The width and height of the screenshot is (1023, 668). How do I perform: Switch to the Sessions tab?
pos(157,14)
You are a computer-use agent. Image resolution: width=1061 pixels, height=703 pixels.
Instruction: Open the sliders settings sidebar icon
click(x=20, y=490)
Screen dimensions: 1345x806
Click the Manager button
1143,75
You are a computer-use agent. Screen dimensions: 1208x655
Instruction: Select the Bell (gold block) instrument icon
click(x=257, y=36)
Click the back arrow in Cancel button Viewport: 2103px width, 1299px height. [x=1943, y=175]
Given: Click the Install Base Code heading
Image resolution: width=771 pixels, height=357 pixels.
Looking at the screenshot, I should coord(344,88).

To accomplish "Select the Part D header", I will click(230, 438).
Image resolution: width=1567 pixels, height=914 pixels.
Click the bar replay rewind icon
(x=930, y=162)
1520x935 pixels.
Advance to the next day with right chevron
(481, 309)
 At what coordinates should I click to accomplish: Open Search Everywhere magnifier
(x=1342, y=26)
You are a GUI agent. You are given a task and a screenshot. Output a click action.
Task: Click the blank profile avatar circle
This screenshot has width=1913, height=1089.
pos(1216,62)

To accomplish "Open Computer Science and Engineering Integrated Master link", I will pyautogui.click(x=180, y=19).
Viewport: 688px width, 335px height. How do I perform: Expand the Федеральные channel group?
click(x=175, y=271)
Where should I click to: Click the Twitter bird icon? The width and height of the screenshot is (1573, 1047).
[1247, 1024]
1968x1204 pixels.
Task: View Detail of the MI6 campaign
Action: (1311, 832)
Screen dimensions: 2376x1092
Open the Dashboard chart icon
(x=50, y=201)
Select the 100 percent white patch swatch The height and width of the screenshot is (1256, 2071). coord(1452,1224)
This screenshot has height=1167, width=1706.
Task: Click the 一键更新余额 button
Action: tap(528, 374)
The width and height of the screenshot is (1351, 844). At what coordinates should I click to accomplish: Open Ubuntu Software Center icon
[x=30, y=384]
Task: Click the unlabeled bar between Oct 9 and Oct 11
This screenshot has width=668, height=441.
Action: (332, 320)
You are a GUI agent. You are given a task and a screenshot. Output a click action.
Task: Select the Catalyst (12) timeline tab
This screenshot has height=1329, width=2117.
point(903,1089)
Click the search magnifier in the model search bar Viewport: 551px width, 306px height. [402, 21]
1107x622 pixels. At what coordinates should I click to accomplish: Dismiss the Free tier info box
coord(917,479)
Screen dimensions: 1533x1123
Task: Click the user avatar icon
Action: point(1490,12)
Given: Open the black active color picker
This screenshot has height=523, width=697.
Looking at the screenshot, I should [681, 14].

TASK DESCRIPTION
All of the data needs to be printed once more, exactly.

TASK ANSWER
The width and height of the screenshot is (1023, 668). How do I perform: Switch to the Sessions tab?
pos(157,14)
You are a computer-use agent. Image resolution: width=1061 pixels, height=703 pixels.
Instruction: Open the sliders settings sidebar icon
click(x=20, y=490)
Screen dimensions: 1345x806
Click the Manager button
1143,75
You are a computer-use agent. Screen dimensions: 1208x655
Instruction: Select the Bell (gold block) instrument icon
click(x=257, y=36)
Click the back arrow in Cancel button Viewport: 2103px width, 1299px height. [x=1943, y=175]
Given: Click the Install Base Code heading
Image resolution: width=771 pixels, height=357 pixels.
Looking at the screenshot, I should coord(344,88).

To accomplish "Select the Part D header", I will click(230, 438).
Image resolution: width=1567 pixels, height=914 pixels.
Click the bar replay rewind icon
(x=930, y=162)
1520x935 pixels.
Advance to the next day with right chevron
(481, 309)
 At what coordinates should I click to accomplish: Open Search Everywhere magnifier
(x=1342, y=26)
You are a GUI agent. You are given a task and a screenshot. Output a click action.
Task: Click the blank profile avatar circle
This screenshot has width=1913, height=1089.
pos(1216,62)

To accomplish "Open Computer Science and Engineering Integrated Master link", I will pyautogui.click(x=180, y=19).
Viewport: 688px width, 335px height. How do I perform: Expand the Федеральные channel group?
click(x=175, y=271)
Where should I click to: Click the Twitter bird icon? The width and height of the screenshot is (1573, 1047).
[1247, 1024]
1968x1204 pixels.
Task: View Detail of the MI6 campaign
Action: (1311, 832)
Screen dimensions: 2376x1092
Open the Dashboard chart icon
(x=50, y=201)
Select the 100 percent white patch swatch The height and width of the screenshot is (1256, 2071). coord(1452,1224)
This screenshot has height=1167, width=1706.
Task: Click the 一键更新余额 button
Action: tap(528, 374)
The width and height of the screenshot is (1351, 844). At what coordinates should I click to accomplish: Open Ubuntu Software Center icon
[x=30, y=384]
Task: Click the unlabeled bar between Oct 9 and Oct 11
This screenshot has width=668, height=441.
Action: (332, 320)
You are a GUI agent. You are given a task and a screenshot. Output a click action.
Task: Select the Catalyst (12) timeline tab
This screenshot has height=1329, width=2117.
point(903,1089)
Click the search magnifier in the model search bar Viewport: 551px width, 306px height. [402, 21]
1107x622 pixels. At what coordinates should I click to accomplish: Dismiss the Free tier info box
coord(917,479)
Screen dimensions: 1533x1123
Task: Click the user avatar icon
Action: point(1490,12)
Given: Open the black active color picker
This screenshot has height=523, width=697.
Looking at the screenshot, I should [681, 14].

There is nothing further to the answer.